Mr Philip Jones, the IPI's president, told The Irish Times last night he was "not surprised this issue is coming to the boil" because of the intense frustration of planners over what amounted to the removal of their career structure.
Under local government re forms, it is intended to abolish the posts of city or county planning officers and replace them with new management posts of "director of planning services", which would be open to officials with no planning qualifications.
The planners' branch of IMPACT, which represents most local authority staff, decided last week to ballot its 200 members in Dublin and Cork on a range of options for industrial action, including an all-out strike, aimed at safeguarding the status quo.
The ballot is due to be held by mid-November. If strike action is approved, it would mean there would be no professional planners available to assess planning applications for all classes of development, including major housing schemes.
Since last March, planners in South Dublin County Council have been on a "work-to-rule", refusing to take telephone calls, in protest against a decision by management not to replace Mr Enda Conway, who retired in February as chief planning officer.
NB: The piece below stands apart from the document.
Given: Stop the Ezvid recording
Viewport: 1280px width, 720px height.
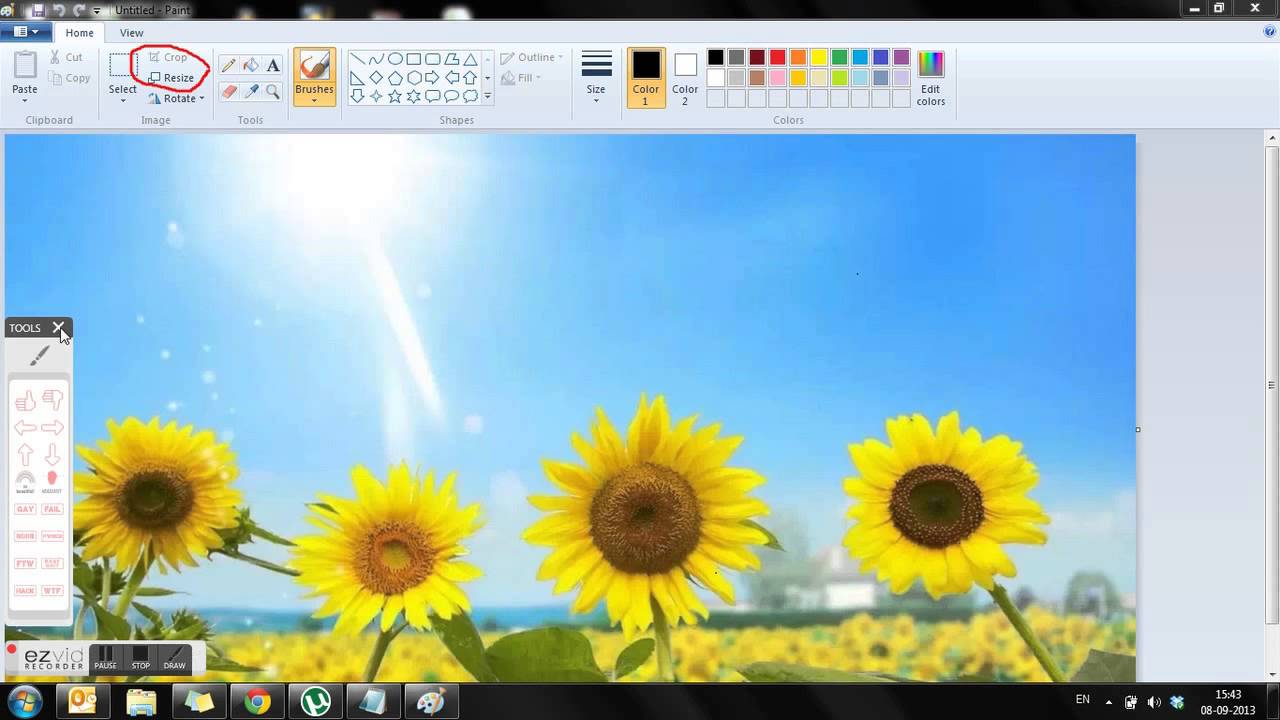Looking at the screenshot, I should click(141, 658).
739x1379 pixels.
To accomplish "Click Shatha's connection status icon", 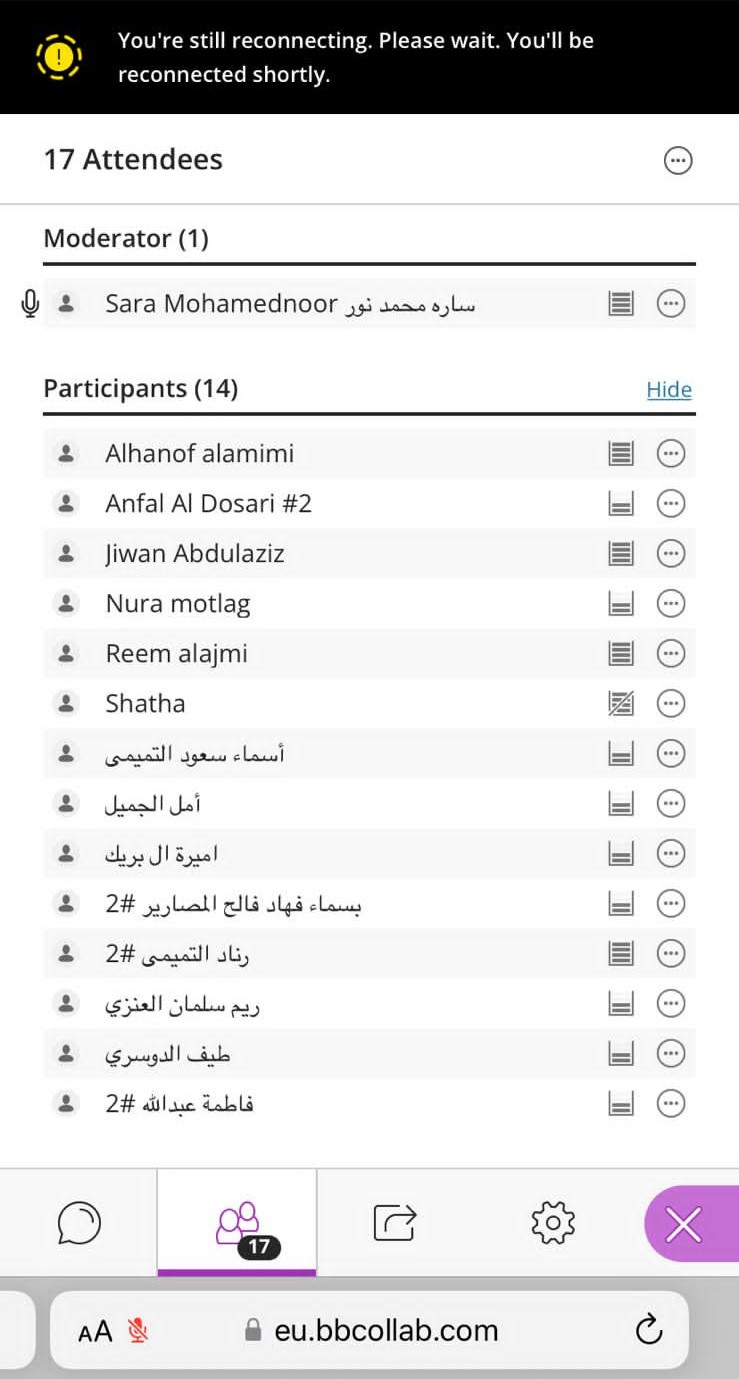I will [621, 704].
Planners in Cork fear management there will also "suppress" the post of chief planning officer following the retirement three weeks ago of Mr John O'Donnell, who held it for more than 20 years and, by common consent, served with great distinction.
"Will this legacy now be lost?", Mr Jones asked. "John started so many things, like the idea of living over the shop, but he may be replaced by someone who isn't qualified for even the most junior planning position. That's what infuriates professional planners."
He said planners in other local authorities, outside Dublin and Cork, who are represented by the Local Authority Professional Officers' branch of SIPTU, feel equally strongly about the proposed downgrading of chief planning officer posts. They, too, might take action.
"The Government says we need more planners, but it's taking away the career structure, which is why so many have left for better-paid jobs with more prospects in the private sector. Planning must be seen as a serious activity, not a small cog in a bureaucratic wheel."
Even as their workload has expanded almost exponentially in recent years, the planning departments of local authorities have become seriously short-staffed. Dublin Corporation, for example, currently has just over half of its approved complement of 50 planners.
Under the "Better Local Government" programme, it is not only the chief planning officer's post that is being abolished. City or county architect and engineer posts are also threatened with replacement by directors of architectural or engineering services.
The Minister for the Environment, Mr Dempsey, told the Dail last week he would support proposals by the Dublin and Cork local authorities to abolish the chief planning officer posts in favour of creating new senior management posts - open to non-planners.
This strategy is now being resisted by the planners, who are likely to approve some form of industrial action in the forthcoming ballot. Should strike action proceed, it would affect the processing of planning applications and other functions performed by them.